Why can USB 3 cables only stretch to 3m when Ethernet cables can be 100m?


USB 3.0/3.1/3.2 Gen 1 aka the kind that can do 5 gbps can only use cables up to 3m in length. Meanwhile Ethernet uses a similar twisted pair copper cable, but can do 10 gbps over 100m.

What gives, why is USB so limited in terms of cable length?

In: 413

It is because Ethernet cables are designed to transmit data between computers which might be far away from the nearest other piece of networked equipment. USB 3 cables are to connect to things on or near your desk.

Think of USB as 2 people communicating without seeing each other. If person A stops talking for a period of time, person B will thing/assume person a has left or no longer wishes to talk. Moving the two people further way from each other increases the time something takes to travel between the two people, and communication starts to break down.

In reality, USB has a maximum tolerance for response times from devices in the standard, if that response time is longer then 1.5 μs, then the standard assumes something went wrong, leading to the 5m length being the maximum.

Ethernet doesn’t wait or care about responses, thus can be as long as you need, though the signal will break down over long distances, which is why repeaters exist.

The kind of simple answer is, long USB cables generally are not needed, so the standard wasn’t developed with long cables in mind. So the goal of USB is to be fast and cheap. USB will acknowledge received messages. So if the cable is too long, you have a host expecting a response, but it hasn’t arrived because the long cable creates a delay.

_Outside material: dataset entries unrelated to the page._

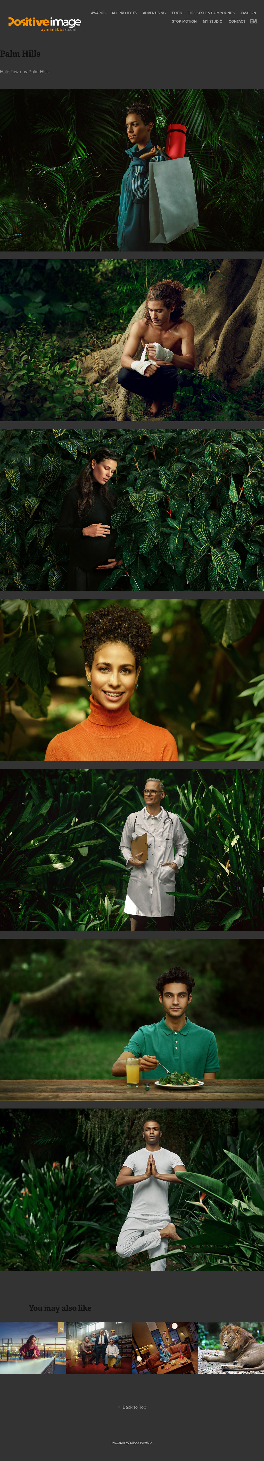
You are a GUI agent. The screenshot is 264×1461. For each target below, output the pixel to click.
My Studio (212, 21)
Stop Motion (184, 21)
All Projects (124, 12)
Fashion (248, 12)
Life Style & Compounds (211, 12)
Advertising (154, 12)
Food (177, 12)
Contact (237, 21)
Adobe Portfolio (141, 1443)
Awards (98, 12)
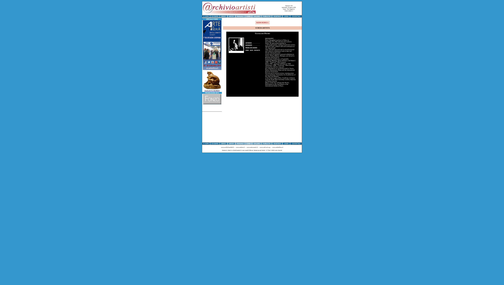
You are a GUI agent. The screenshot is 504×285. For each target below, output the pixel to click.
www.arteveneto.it (252, 147)
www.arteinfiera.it (277, 147)
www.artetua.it (240, 147)
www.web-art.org (265, 147)
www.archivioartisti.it (227, 147)
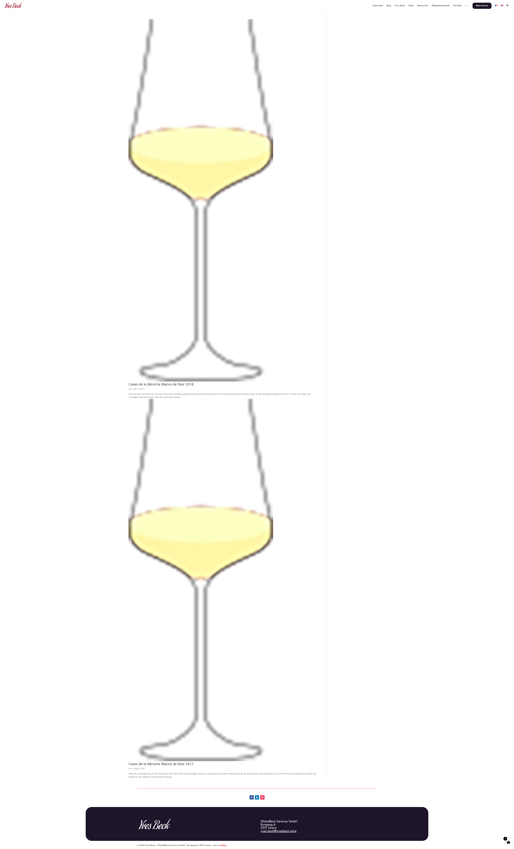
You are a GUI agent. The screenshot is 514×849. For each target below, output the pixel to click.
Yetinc (223, 845)
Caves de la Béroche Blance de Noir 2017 (161, 763)
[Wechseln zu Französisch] (496, 8)
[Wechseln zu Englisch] (502, 8)
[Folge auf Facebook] (252, 797)
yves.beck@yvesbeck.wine (278, 831)
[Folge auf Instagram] (262, 797)
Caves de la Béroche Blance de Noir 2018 (161, 384)
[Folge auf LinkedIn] (257, 797)
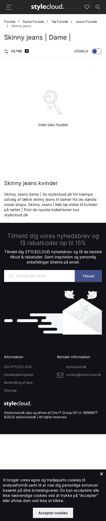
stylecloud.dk (76, 367)
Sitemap (10, 390)
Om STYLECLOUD (18, 367)
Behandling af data (18, 382)
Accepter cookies (53, 513)
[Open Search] (98, 7)
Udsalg (81, 51)
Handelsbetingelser (19, 375)
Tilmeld (88, 276)
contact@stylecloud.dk (83, 375)
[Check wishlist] (87, 7)
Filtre (19, 51)
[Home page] (47, 7)
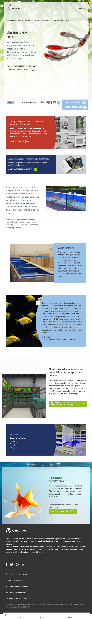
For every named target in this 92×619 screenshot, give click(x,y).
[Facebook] (6, 564)
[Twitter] (11, 564)
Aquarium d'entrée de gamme (50, 102)
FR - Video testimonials (15, 593)
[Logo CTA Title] (13, 8)
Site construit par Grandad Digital (17, 607)
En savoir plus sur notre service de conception (63, 404)
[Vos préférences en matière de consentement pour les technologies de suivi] (46, 615)
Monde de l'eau (12, 425)
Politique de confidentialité (17, 586)
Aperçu (10, 103)
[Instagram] (17, 564)
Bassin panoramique (26, 103)
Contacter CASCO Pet (61, 511)
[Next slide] (58, 103)
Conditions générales (14, 580)
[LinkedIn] (23, 564)
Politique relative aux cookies (18, 599)
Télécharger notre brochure (17, 574)
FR (7, 4)
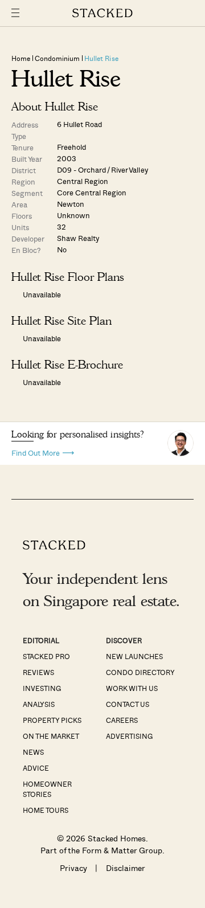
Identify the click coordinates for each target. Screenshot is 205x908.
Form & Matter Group (122, 850)
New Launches (134, 656)
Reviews (38, 672)
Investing (42, 688)
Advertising (129, 736)
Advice (36, 768)
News (33, 752)
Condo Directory (140, 672)
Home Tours (45, 810)
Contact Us (127, 704)
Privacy (73, 868)
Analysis (39, 704)
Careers (122, 720)
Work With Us (132, 688)
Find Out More (35, 452)
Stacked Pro (46, 656)
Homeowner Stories (47, 789)
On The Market (51, 736)
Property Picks (52, 720)
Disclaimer (125, 868)
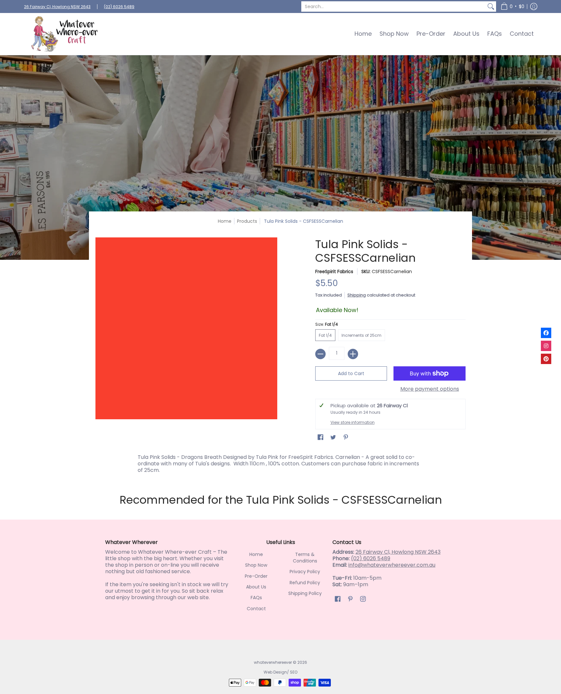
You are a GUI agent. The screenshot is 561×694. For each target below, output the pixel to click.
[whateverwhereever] (64, 34)
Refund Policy (305, 582)
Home (224, 221)
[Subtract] (320, 354)
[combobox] (393, 6)
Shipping (356, 295)
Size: (326, 324)
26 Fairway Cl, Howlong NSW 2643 (57, 6)
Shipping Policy (305, 593)
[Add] (353, 354)
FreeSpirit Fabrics (334, 271)
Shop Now (256, 565)
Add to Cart (351, 373)
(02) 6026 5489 (119, 6)
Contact (256, 608)
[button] (512, 6)
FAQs (256, 597)
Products (247, 221)
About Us (256, 587)
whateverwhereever (273, 662)
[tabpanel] (280, 462)
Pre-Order (256, 576)
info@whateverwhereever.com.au (391, 565)
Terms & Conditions (305, 557)
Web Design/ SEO (280, 672)
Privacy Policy (305, 571)
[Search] (491, 6)
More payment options (429, 389)
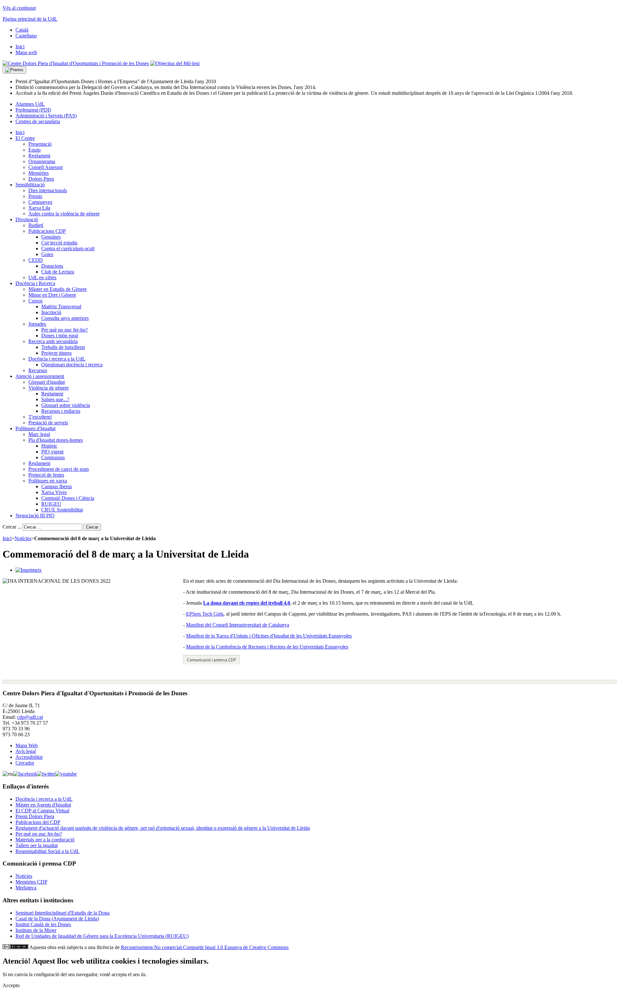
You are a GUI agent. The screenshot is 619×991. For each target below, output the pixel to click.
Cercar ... (12, 527)
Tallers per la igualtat (36, 845)
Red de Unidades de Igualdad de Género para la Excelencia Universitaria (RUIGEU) (102, 936)
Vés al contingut (19, 8)
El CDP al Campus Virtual (42, 810)
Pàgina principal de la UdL (30, 19)
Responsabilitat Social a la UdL (47, 851)
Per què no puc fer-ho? (38, 834)
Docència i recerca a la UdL (44, 799)
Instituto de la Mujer (35, 930)
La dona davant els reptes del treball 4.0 (246, 603)
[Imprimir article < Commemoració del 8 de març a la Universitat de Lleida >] (28, 570)
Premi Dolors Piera (34, 816)
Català (21, 30)
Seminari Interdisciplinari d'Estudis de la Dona (62, 913)
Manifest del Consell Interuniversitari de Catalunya (237, 625)
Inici (7, 538)
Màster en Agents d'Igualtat (43, 805)
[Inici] (76, 63)
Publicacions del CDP (37, 822)
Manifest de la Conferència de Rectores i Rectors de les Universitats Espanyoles (267, 646)
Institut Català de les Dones (43, 924)
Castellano (26, 35)
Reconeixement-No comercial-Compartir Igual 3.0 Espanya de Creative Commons (205, 947)
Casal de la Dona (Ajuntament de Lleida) (57, 918)
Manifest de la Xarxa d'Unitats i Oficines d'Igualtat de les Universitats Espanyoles (269, 636)
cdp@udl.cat (30, 717)
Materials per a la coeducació (44, 839)
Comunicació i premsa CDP (211, 660)
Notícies (23, 538)
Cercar (92, 527)
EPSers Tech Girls (204, 614)
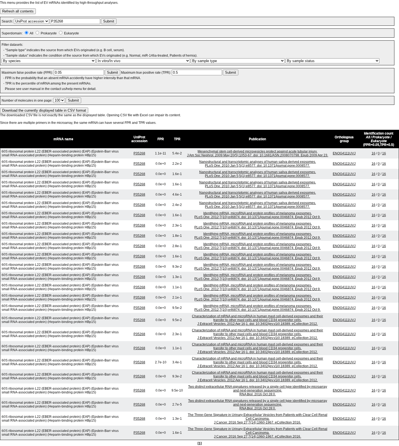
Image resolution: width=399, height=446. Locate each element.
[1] (200, 443)
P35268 (139, 153)
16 (373, 153)
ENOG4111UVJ (344, 153)
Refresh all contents (18, 11)
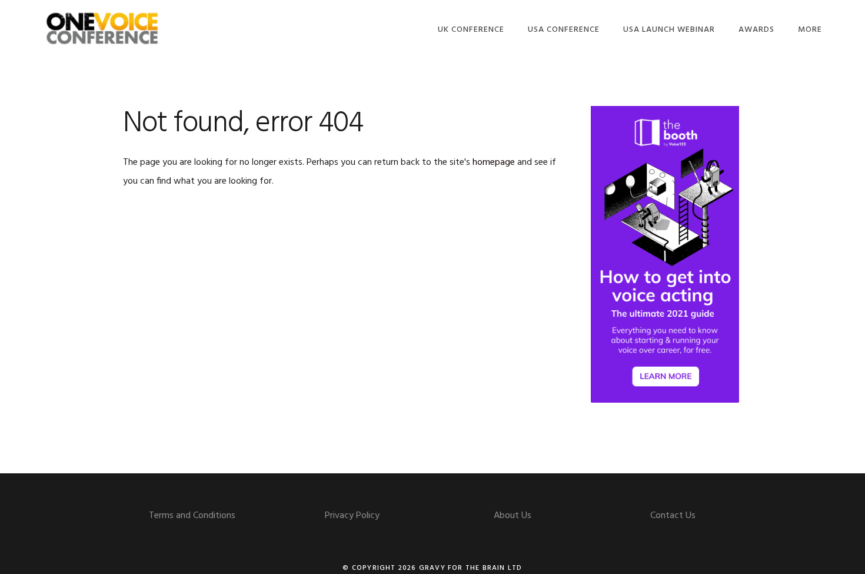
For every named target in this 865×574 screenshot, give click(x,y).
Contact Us (673, 515)
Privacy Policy (352, 515)
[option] (665, 254)
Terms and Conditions (192, 515)
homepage (494, 162)
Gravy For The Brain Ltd (471, 568)
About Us (512, 515)
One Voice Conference (102, 28)
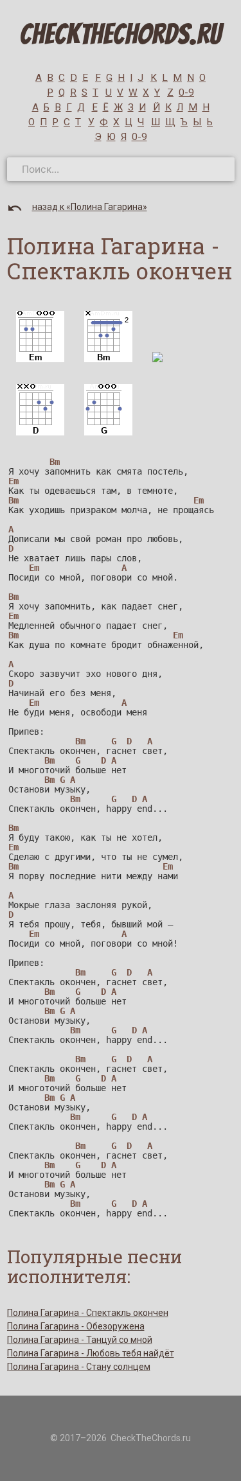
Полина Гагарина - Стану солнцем (78, 1367)
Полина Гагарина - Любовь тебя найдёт (90, 1353)
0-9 (186, 92)
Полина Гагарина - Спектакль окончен (87, 1313)
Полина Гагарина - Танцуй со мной (79, 1340)
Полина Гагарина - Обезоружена (76, 1326)
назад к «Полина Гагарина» (89, 207)
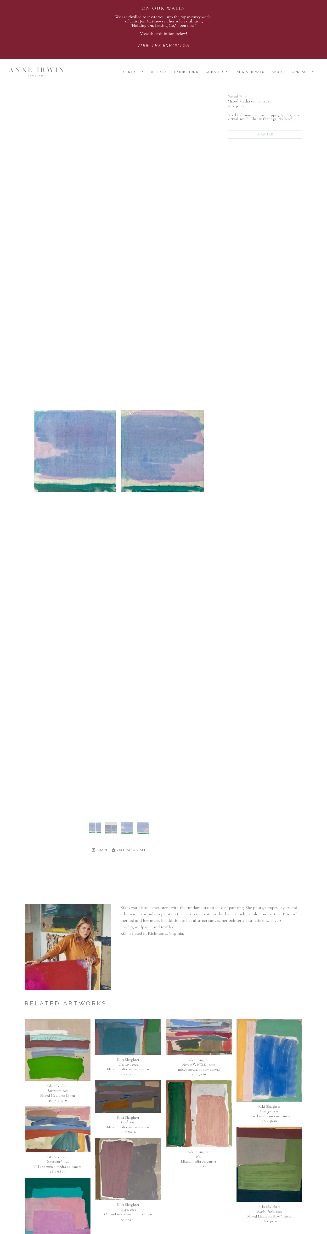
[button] (133, 72)
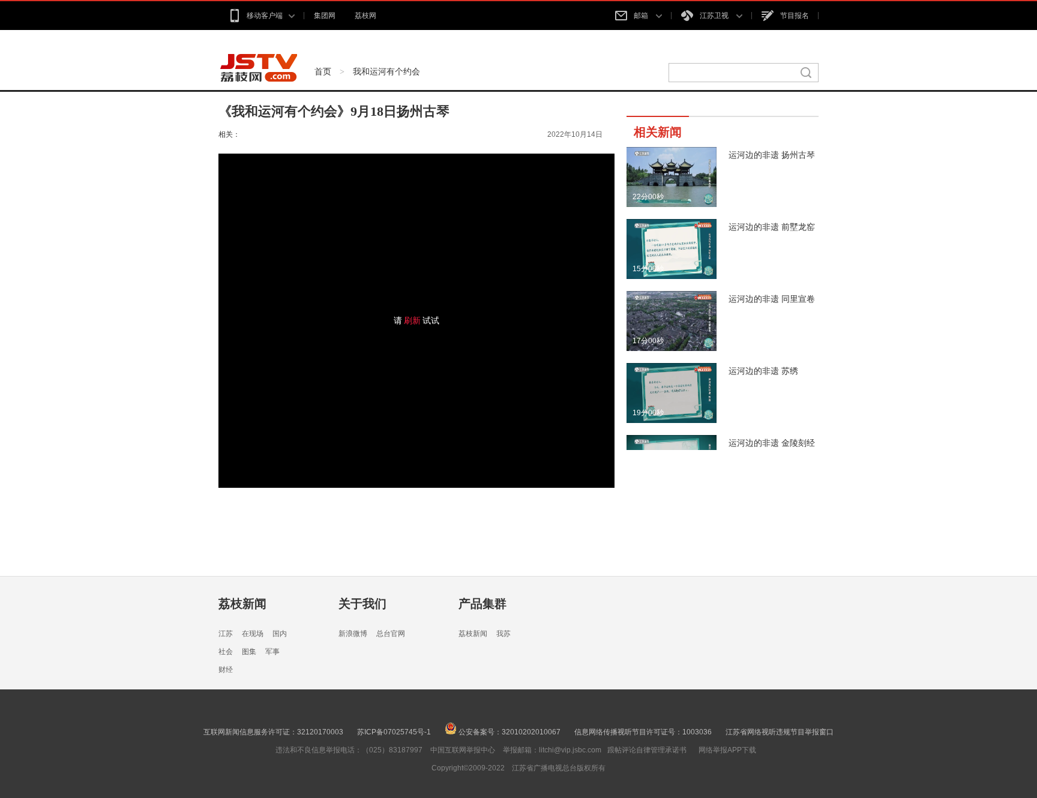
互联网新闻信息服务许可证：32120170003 (273, 732)
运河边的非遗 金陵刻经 (772, 443)
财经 (225, 669)
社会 (225, 651)
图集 (249, 651)
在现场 (252, 633)
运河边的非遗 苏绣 (763, 371)
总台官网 (390, 633)
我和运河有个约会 (386, 71)
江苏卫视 (715, 15)
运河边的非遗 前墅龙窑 (772, 227)
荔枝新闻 (242, 603)
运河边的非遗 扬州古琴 (772, 155)
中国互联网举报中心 (462, 750)
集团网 (324, 15)
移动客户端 (265, 15)
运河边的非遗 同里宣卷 (772, 299)
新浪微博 (352, 633)
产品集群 (482, 603)
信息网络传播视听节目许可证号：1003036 (643, 732)
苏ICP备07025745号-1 (394, 732)
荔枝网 (365, 15)
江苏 (225, 633)
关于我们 (362, 603)
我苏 (503, 633)
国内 (279, 633)
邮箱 (642, 15)
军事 (272, 651)
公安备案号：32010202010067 (509, 732)
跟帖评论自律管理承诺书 (647, 750)
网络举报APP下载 (727, 750)
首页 (322, 71)
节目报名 (794, 15)
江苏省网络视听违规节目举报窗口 (780, 732)
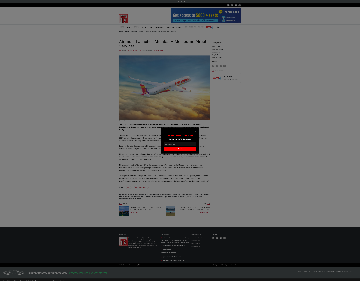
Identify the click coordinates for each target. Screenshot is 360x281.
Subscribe (180, 149)
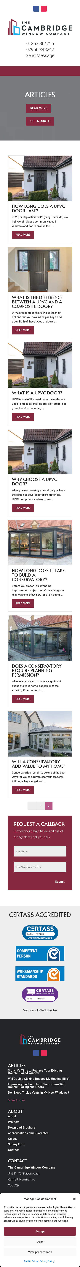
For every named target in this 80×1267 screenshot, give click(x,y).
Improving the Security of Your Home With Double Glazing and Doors (36, 1086)
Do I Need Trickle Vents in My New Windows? (38, 1092)
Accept (40, 1231)
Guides (12, 1139)
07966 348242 (40, 49)
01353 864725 (40, 43)
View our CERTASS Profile (40, 1010)
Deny (40, 1241)
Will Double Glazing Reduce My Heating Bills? (39, 1079)
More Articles (16, 1100)
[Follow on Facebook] (36, 9)
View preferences (40, 1252)
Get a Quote (40, 121)
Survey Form (16, 1144)
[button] (74, 1199)
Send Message (40, 55)
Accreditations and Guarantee (28, 1133)
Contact (13, 1150)
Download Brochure (21, 1127)
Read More (38, 108)
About (12, 1116)
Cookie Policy (31, 1261)
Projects (14, 1122)
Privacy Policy (47, 1261)
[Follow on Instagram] (44, 9)
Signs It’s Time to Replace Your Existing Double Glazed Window (35, 1072)
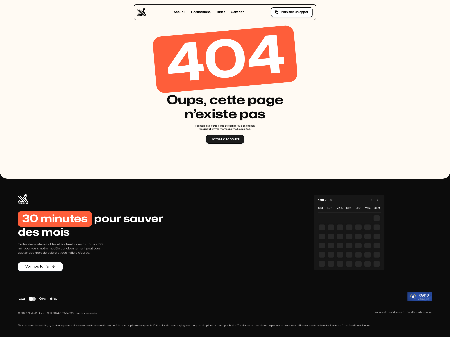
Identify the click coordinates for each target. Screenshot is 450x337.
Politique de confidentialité (389, 312)
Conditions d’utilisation (419, 312)
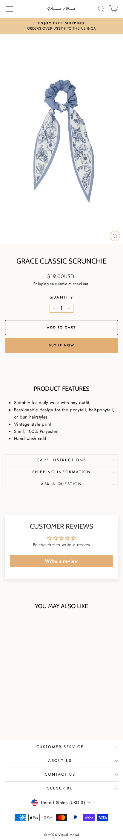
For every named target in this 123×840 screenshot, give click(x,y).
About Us (60, 760)
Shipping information (61, 472)
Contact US (60, 774)
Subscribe (60, 788)
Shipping (41, 284)
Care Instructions (61, 460)
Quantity (61, 297)
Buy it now (62, 345)
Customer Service (60, 747)
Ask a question (61, 484)
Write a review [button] (61, 561)
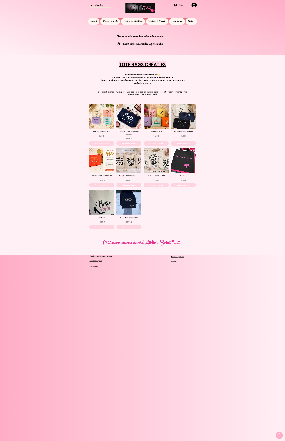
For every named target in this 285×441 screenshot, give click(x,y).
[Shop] (194, 5)
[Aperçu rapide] (101, 116)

Its an easy way to handle it, with low processing power requirements.

Meanwhile, when developing ethernet, the cables have to be long. A 5-meter max would render ethernet useless, so the standards had to accommodate longer cables. It comes at a greater cost, in terms of equipment, and processing power. (And it tends to be slower, unless you are willing to spend a ton of money.)

Cost and power. USB tries to minimize the cost and keep power usage low. Especially on the peripheral end. It’s not worth driving the cost up and potentially power usage up by magnitudes for distance that is almost never needed. The power and cost of multi-gig copper Ethernet can quite high (relatively), but since you likely only need one of them and distance is a very significant requirement it’s not really as much of an issue.

If you tired to use Ethernet like solution for communications with peripherals then the cost would be very high for very little benefit. You would need expensive controller for every port and in the peripheral plus the power draw simply for transferring would be in the multiple watt range rather than milliwatt range.

USB 3.2 can do 20GBit/s with a USB-C connecote.

USB is designed to be cheap and does not use a lot of power. So the electronics used to integrate the signal are not that complex, the result is you can handle lots of distortion.

Compare taht to a 10Gbit/s ethernet card where the cheapest is at $30 you can compare that to 1Gbit/s cads that start at $14. https://www.newegg.com/p/pl?N=100158104%20600013864%204814&Order=1

Take a look at them too, the heatsinks are not there for looks, you would not add them if they as not needed. If you search for the power usage e you find info like https://edgeoptic.com/products/network-interface-cards/10g-nic-x550-2t/ where a car uses max 13W at 10Gbit/s This is because you need quite a complex signal processing to filter and interpreter the signal.

Compare that to power usage for USB tranciver like https://www.ti.com/lit/ds/symlink/tusb1310.pdf look at page 31 where the sun of all the power pins is 0.43W

A computer typically have multiple USB port so less then 1W each is a lot better than over 10

You do not what to add that all devices that use USB at high speed. The ability for long-range is not really worth the drawback when it is intended for usage on a desktop

They take a look at the cable. Here is a correction of a CAT6 cable https://commons.wikimedia.org/wiki/File:Cross_section_of_a_Cat6_patch_cable.jpg the plastic separator is to keep the cable away from each other. The wires are thicker too.
So you could cant make them as thin and flexible as USB cables, Remember USB-C has 24 wires for multiple purposes, not just 8.

So USB can get away with thinner, more flexible, and cheaper cables

If you really need long-range USB there are USB extenders that use ethernet cables so you can put another device 100 meters away

So USB is designed to provide high speed at a short distance at low cost, low power usage, and thin flexible wires. If you would build it to work at 100m the cost, power usage, and wire size all would increase.

Engineering is about compromises and the important design parameter for USB is not the same as for Ethernet.